How to Become a Full Stack Data Scientist

On top of those topics listed above that you’ll need a very strong understanding of, you’ll need practical skills as well.

When it comes to explicit technical skills you should have, several come to mind. Most notably, you should be very comfortable programming in Python and R. R is great for statistical analysis as well as cleaning and organizing your data, and Python is the industry standard programming language for machine learning.

You should also be familiar with Python libraries like NumPy, Pytorch, TensorFlow, and Pandas. Employers often also require proficiency in a more classical programing language, like C, C# or Java. You should also brush up on relational databases and be comfortable developing complex queries.

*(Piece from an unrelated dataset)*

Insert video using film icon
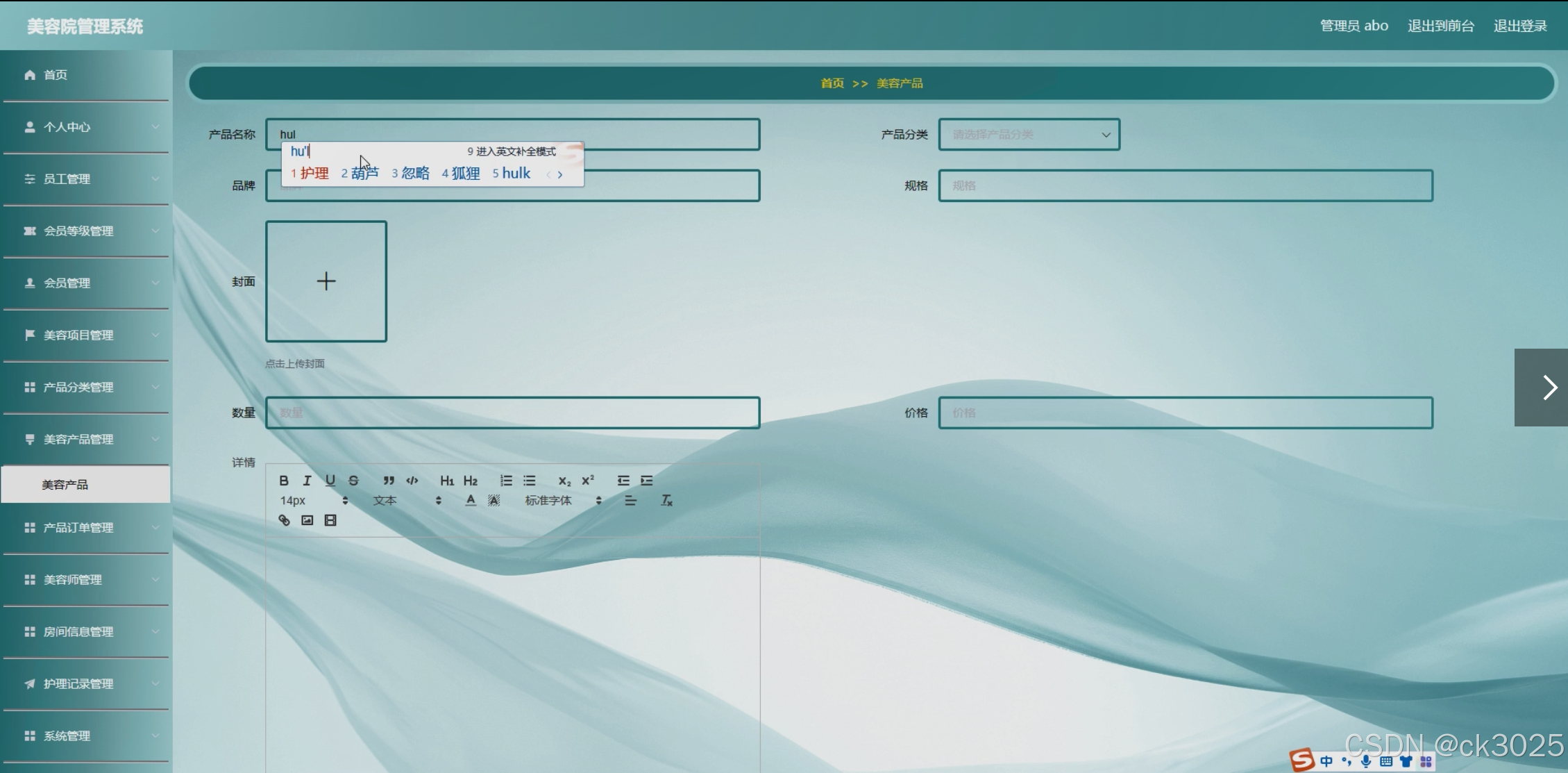(x=330, y=520)
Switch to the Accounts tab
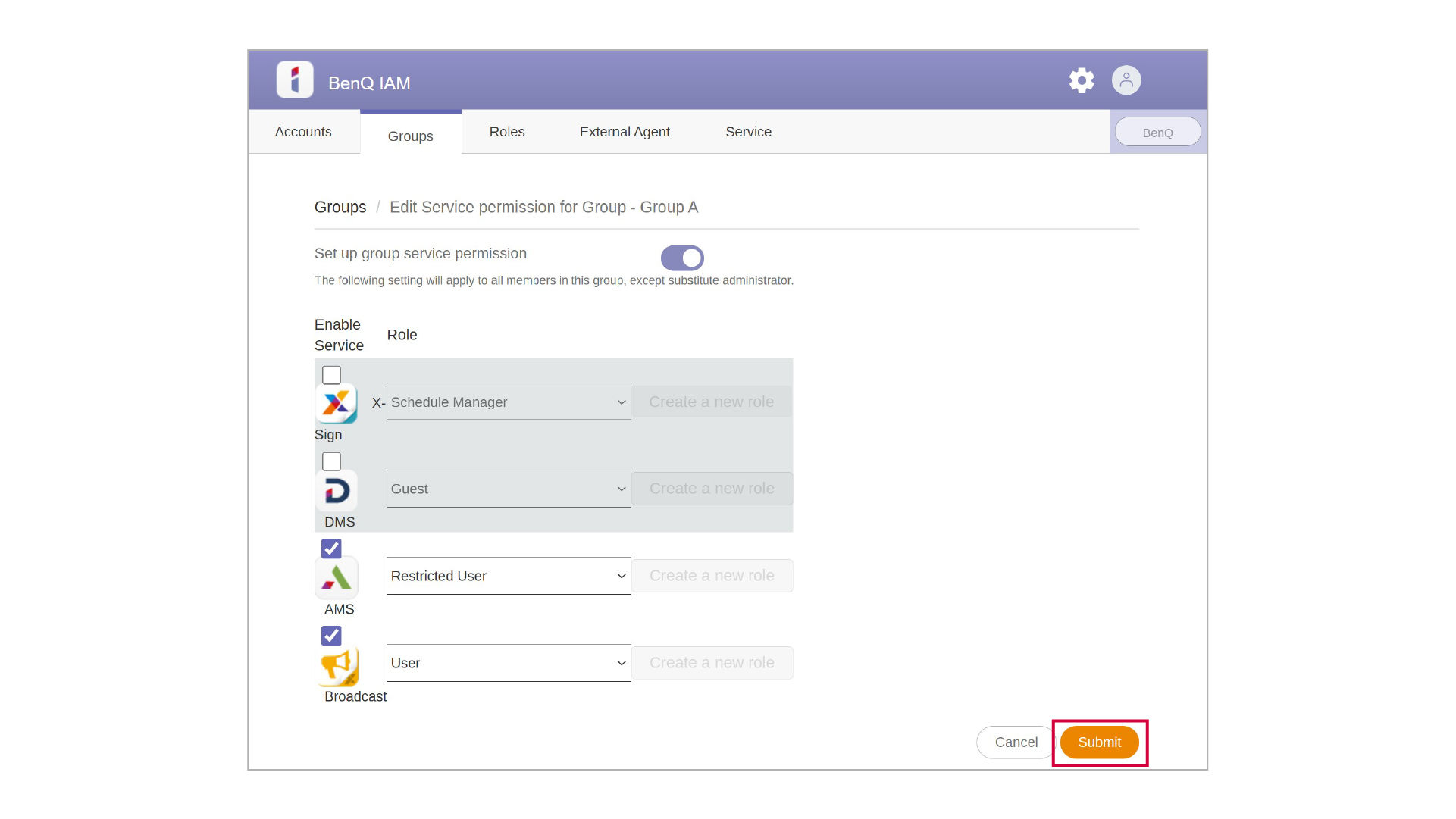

A great strategy to gaining these skills as well as a way to showcase them is by working on personal data science projects. You could step through each part of the full stack data scientist development cycle to produce a fascinating and shiny model that can become a great section on your resume as well as a talking point in technical interviews.

Also, check out our comprehensive guide on 'How to Become a Data Scientist from Scratch' that will take you through every necessary step to become a successful data scientist.

Why You Should Become a Full Stack Data Scientist

Why You Should Become a Full Stack Data Scientist

Full stack data scientists get the opportunity to straddle a lot of different fields. You have the chance to gain an incredibly diverse skill set and apply it to interesting, challenging problems. If you’re a fan of open-ended questions, this is a great career for you. The industry is young, and demand for full-stack data scientists is incredibly high.

This career will allow you to have a significant business impact. You can bring a lot of value to a data science company, and your numerous skills will make you a coveted member of any team. By bridging the business side to data analytics, you get to touch each part of the process yourself, meaning you’ll have a lot of autonomy.

Besides the qualitative benefits of becoming a full-stack data scientist, there are also very strong financial incentives. The average base salary for a full-stack data scientist is $118K in the United States, and it can range up to $168,000. Check out our article 'Data Scientist Salary' to find out about salaries in Data Science and how they are influenced by various factors.
As the world continues to digitize and more and more data is generated, which can then be put to use, the demand for full-stack data scientists will only grow.

If money alone isn’t enough to convince you, don’t forget to consider the autonomy and power that come with a full stack data science position. Because you are responsible for the full development cycle, you get a lot of say in how things are developed, what problems get tackled next, and deciding how to maintain and iteratively improve existing models. The crazy growth in the industry also indicates very attractive job security.

There are a lot of reasons why you should become a full stack data scientist. Though you’ll need a lot of knowledge and skills for the role, it’s sure to be one that remains challenging and interesting.